像其他检索器一样,BoxRetriever 也可以被添加到一个 LangGraph 剂剂中作为工具。

pip install -U langsmith
from langchain import hub
from langchain.agents import AgentExecutor, create_openai_tools_agent
from langchain.tools.retriever import create_retriever_tool
box_search_options = BoxSearchOptions(
ancestor_folder_ids=[box_folder_id],
search_type_filter=[SearchTypeFilter.FILE_CONTENT],
created_date_range=["2023-01-01T00:00:00-07:00", "2024-08-01T00:00:00-07:00,"],
k=200,
size_range=[1, 1000000],
updated_data_range=None,
)

retriever = BoxRetriever(
box_developer_token=box_developer_token, box_search_options=box_search_options
)

box_search_tool = create_retriever_tool(
retriever,
"box_search_tool",
"This tool is used to search Box and retrieve documents that match the search criteria",
)
tools = [box_search_tool]
prompt = hub.pull("hwchase17/openai-tools-agent")
prompt.messages

llm = ChatOpenAI(temperature=0, openai_api_key=openai_key)

agent = create_openai_tools_agent(llm, tools, prompt)
agent_executor = AgentExecutor(agent=agent, tools=tools)
/Users/shurrey/local/langchain/.venv/lib/python3.11/site-packages/langsmith/client.py:312: LangSmithMissingAPIKeyWarning: API key must be provided when using hosted LangSmith API
warnings.warn(
result = agent_executor.invoke(
{
"input": "list the items I purchased from AstroTech Solutions from most expensive to least expensive"
}
)
print(f"result {result['output']}")
result The items you purchased from AstroTech Solutions from most expensive to least expensive are:

1. Gravitational Wave Detector Kit: $800
2. Exoplanet Terrarium: $120

Total: $920

额外字段

所有 Box 连接器都提供了从 Box FileFull 对象选择额外字段以返回为自定义 LangChain 元数据的能力。每个对象接受一个可选的参数 List[str],名为 extra_fields,包含返回对象中的 json 键,例如 extra_fields=["shared_link"]

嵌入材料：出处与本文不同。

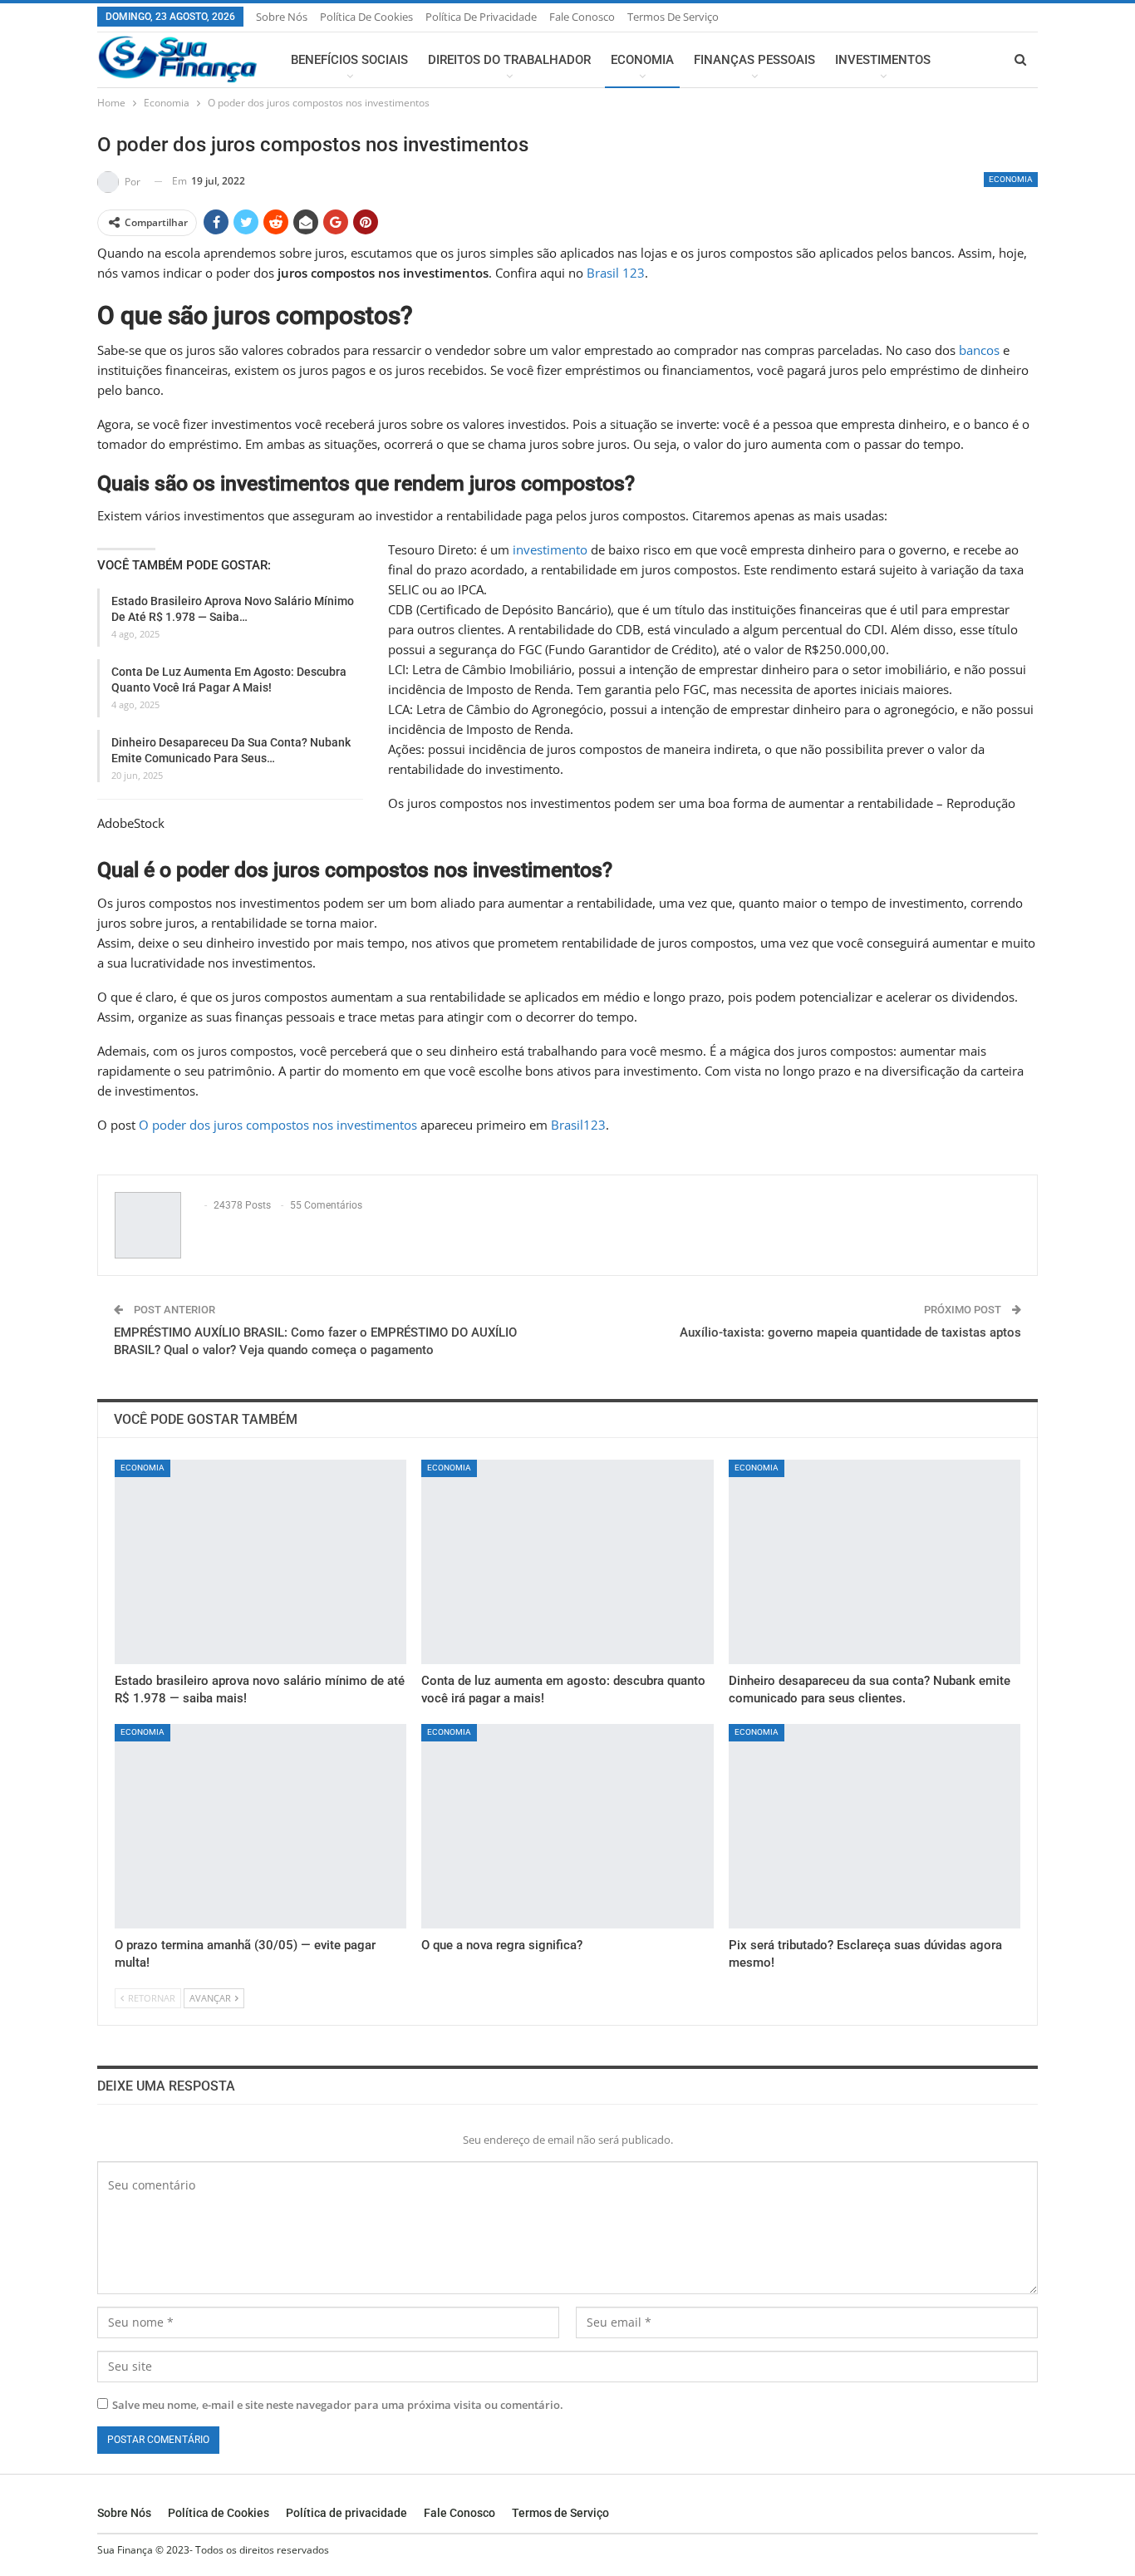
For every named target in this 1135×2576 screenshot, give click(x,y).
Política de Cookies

The connector will add this field to the list of fields the integration needs to function and then add the results to the metadata returned in the Document or Blob, like "metadata" : { "source" : "source, "shared_link" : "shared_link" }. If the field is unavailable for that file, it will be returned as an empty string, like "shared_link" : "".

API 参考

详细介绍了所有BoxRetriever功能和配置的文档,请参阅API参考

帮助

如果您有任何问题,可以查看我们的开发者文档或在我们的开发者社区中与我们联系。